For analytical workloads, in-memory column-store database systems are perfectly suited, because relational tables are organized by column rather than by row. The major advantage of these systems is that analytical queries only need to read relevant data columns during query processing. However, the transfer of these columns between main memory and CPU has become a bottleneck in query processing, because of the limited memory bandwidth. A way to overcome this issue, is to use the available bandwidth efficiently by compressing the base data as well as the indermediates. This way, less data has to be transferred. In concurrency to the saved bandwidth, there is the cost of compression and decompression. For this reason, recent systems encode their columns as integers and apply lightweight integer compression as opposed to heavy-weight compression. Lightweight compression implements less complex algorithms than heavyweight compression. MorphStore uses this approach, but only a limited number of compression techniques is currently available. This goal of this course is to introduce an additional compression technique into morphstore, including not only compression, but also specialized operators working directly on the compressed data.
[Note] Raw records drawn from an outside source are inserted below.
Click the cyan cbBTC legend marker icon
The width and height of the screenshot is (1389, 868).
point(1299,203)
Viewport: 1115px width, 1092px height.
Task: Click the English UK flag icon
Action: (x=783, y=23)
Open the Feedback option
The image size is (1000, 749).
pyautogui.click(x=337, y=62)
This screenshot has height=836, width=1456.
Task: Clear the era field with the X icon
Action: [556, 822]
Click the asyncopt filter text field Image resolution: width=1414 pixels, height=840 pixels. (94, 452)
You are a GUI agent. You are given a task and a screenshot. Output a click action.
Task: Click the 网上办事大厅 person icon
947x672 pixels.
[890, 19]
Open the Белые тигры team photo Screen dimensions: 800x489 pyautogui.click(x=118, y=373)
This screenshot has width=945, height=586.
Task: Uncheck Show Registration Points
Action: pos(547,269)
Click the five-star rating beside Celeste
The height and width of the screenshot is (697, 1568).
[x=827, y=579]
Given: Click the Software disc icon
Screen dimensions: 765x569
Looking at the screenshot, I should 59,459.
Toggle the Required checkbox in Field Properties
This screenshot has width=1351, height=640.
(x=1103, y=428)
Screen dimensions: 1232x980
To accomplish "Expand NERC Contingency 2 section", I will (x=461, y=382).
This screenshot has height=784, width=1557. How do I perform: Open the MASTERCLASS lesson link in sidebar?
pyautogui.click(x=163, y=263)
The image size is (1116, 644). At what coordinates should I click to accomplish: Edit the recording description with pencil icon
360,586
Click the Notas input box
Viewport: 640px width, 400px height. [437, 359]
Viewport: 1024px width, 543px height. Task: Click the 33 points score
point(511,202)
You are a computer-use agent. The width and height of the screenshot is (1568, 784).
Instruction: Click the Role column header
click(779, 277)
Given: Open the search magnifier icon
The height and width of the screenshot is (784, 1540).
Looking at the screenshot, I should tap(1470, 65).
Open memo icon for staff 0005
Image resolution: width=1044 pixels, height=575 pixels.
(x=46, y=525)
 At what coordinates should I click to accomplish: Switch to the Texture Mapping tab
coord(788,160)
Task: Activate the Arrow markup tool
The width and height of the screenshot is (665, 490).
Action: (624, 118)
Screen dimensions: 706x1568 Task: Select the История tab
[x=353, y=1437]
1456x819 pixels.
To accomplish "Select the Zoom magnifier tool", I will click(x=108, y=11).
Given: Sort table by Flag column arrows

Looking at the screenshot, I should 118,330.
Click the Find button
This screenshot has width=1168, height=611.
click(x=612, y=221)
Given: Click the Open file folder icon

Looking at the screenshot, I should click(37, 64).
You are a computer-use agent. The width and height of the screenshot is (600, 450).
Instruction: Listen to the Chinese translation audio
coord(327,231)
FPSyA 2: Extension of the Template Vector Library for ARM
For analytical workloads, in-memory column-store database systems are perfectly suited, because relational tables are organized by column rather than by row. The major advantage of these systems is that analytical queries only need to read relevant data columns during query processing. To further speedup query processing, vectorization based on the SIMD (Single Instruction Multiple Data) parallel paradigm is a core technique. In mainstream CPUs, vectorization is offered by a large number of powerful SIMD extensions growing not only in vector size but also in terms of complexity of the provided instruction sets. However, programming with vector extensions in a non-trivial task and accomplished in a hardware-conscious way. Thus, the implementation of query operators is not only error-prone but also connected with quite some effort for embracing new vector extensions or porting to other vector extensions. To overcome that, we developed a Template Vector Library as a hardware-oblivious concept. The unique properties of TVL are: (i) we provide a well-defined, standardized, and abstract interface for a vectorized query processing, (ii) query operators have to be vectorized only once using TVL, and (iii) this single set of query operators can be mapped to all vector processing units from different SIMD extensions up to vector engines at runtime. Moreover, our TVL approach is a core component of MorphStore, a regular in-memory column-store database systems with some unique feature designed and implemented at our chair.
Research Internship Organization
In this research internship, we will have a deep dive into SIMD programming and TVL, in particular, we are going to enhance TVL with some new features. To achieve that goal, the internship is organized as follows:
- At the beginning, we will give a tutorial-style introduction into SIMD programming so that the subsequent tasks can be mastered. That means, we do not expect that our participants have extensive experience with the SIMD implementation but with C++ programming in general.
- Afterwards, we will introduce all concepts and implementation aspects of our hardware-oblivious TVL approach.
- Generally, SIMD processing can be done on 64-, 32-, 16-, and 8-bit data elements. Up-to-now, our TVL only supports all of these element sizes on Intel, but not on ARM cores, which only supports 64 bit. Thus, the main task of the research internship participants is to enhance TVL with the ability to support also the SIMD processing of 32-, 16-, and 8-bit data elements on ARM cores.
- At the end, we will integrate these extensions into MorphStore and we will evaluate the impact of this feature extension on the query processing performance.
Please be aware that some experience in C++ programming is required to successfully finish this course!*
*Successfully finishing the practical Computergraphik exercises is a good indicator that you are properly prepared.